As stated with respect to the Cross matter, the Commission is entitled to request further information from an employer if it is not satisfied with that obtained to date. It is not for this Court to determine whether the Commission could make a fair determination of the existence of reasonable cause on the information before it already or whether more information is necessary. The fact that the respondent has offered some information voluntarily to the Commission is commendable but does not operate to cut off the Commission's right to investigate further.
The subpoena demands access to some five different personnel forms and reports of all employees in the Oklahoma City office for the period January 1, 1970 through January 1, 1975, identified by race, sex and national origin. Respondent contends that the Commission's demand that the records be identified according to sex and national origin, forms of discrimination never alleged in Ms. McDuffy's charge, is wholly irrelevant to the resolution of the underlying charge and overly broad.
For the reasons stated in the Cross matter, the Court will enforce the subpoena insofar as it requests information on sex and race but not insofar as it requests information on national origin. Ms. McDuffy is a Black female and could have been discriminated against on the basis of her race or her sex. However, there is no indication of her national origin, and the Court must conclude she is not Hispanic or American Indian, even though she comes from an area of significant Hispanic and American Indian population. Therefore, any information requested concerning national origin would not be related to Ms. McDuffy's charge.
The Court has held that those portions of the subpoena must be enforced that request information concerning race and sex discrimination and that compliance with those portions of the subpoena would not be unduly burdensome.
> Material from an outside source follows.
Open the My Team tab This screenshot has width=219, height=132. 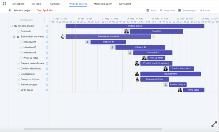[36, 4]
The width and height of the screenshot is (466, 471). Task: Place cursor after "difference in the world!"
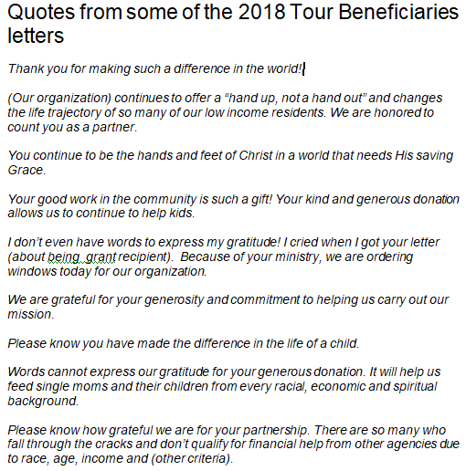pyautogui.click(x=303, y=68)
However, the Court will not enforce those portions of the subpoena *255 which demand identification on the basis of national origin.
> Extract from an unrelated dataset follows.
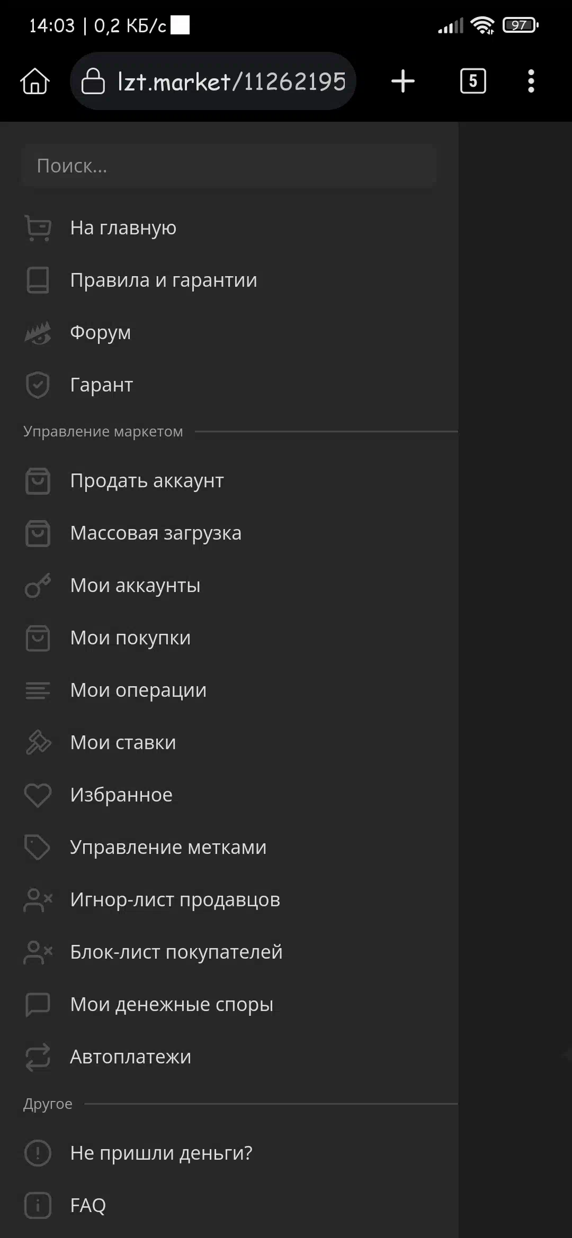Open Мои покупки
Screen dimensions: 572x1238
[x=130, y=638]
In these five cases of subpoena enforcement, the Court has held that the subpoenas must be enforced as follows:
1. The Stulman subpoena must be enforced in its entirety.
2. The Jethro subpoena must be enforced in its entirety.
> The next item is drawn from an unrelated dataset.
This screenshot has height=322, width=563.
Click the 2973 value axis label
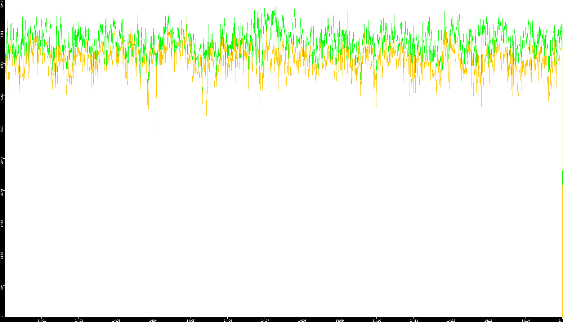tap(2, 160)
3. The Kohagen subpoena must be enforced insofar as it requests information concerning possible sex discrimination.
4. The Cross subpoena must be enforced insofar as it seeks information concerning possible sex and race discrimination.
5. The McDuffy subpoena must be enforced insofar as it requests information concerning possible sex and race discrimination.
The Court has held that the subpoenas are to be quashed in the following respects:
1. The Kohagen subpoena must be quashed insofar as it seeks information concerning possible race discrimination.
2. The Cross subpoena must be quashed insofar as it seeks information concerning possible national origin discrimination.
3. The McDuffy subpoena must be quashed insofar as it seeks information concerning possible national origin discrimination.
The Court will issue an Order accordingly.NOTES
 Since the time that the Court prepared the above analysis, it has come to the Court's attention that the Exchange Bank case was reversed on appeal by the Fifth Circuit. (See 91 Lab.Rel.Rep., Analysis 61 (BNA, April 19, 1976)). On April 21, 1976, the Court received a letter from respondent acknowledging this reversal and attaching copies of three recent cases: EEOC v. South Carolina National Bank, 12 FEP Cas. 843 (D.S.C.1976); EEOC v. Moore Group, Inc., 12 FEP Cas. 868 (N.D.Ga.1976); and EEOC v. Metro Atlanta Girls Club, 12 FEP Cas. 871 (N.D.Ga.1976). For the reasons noted above by the Court, the Court will not refuse to enforce the subpoena on the basis of undue delay. The three cases submitted by respondent, which reach the same result as Exchange Bank, are not persuasive.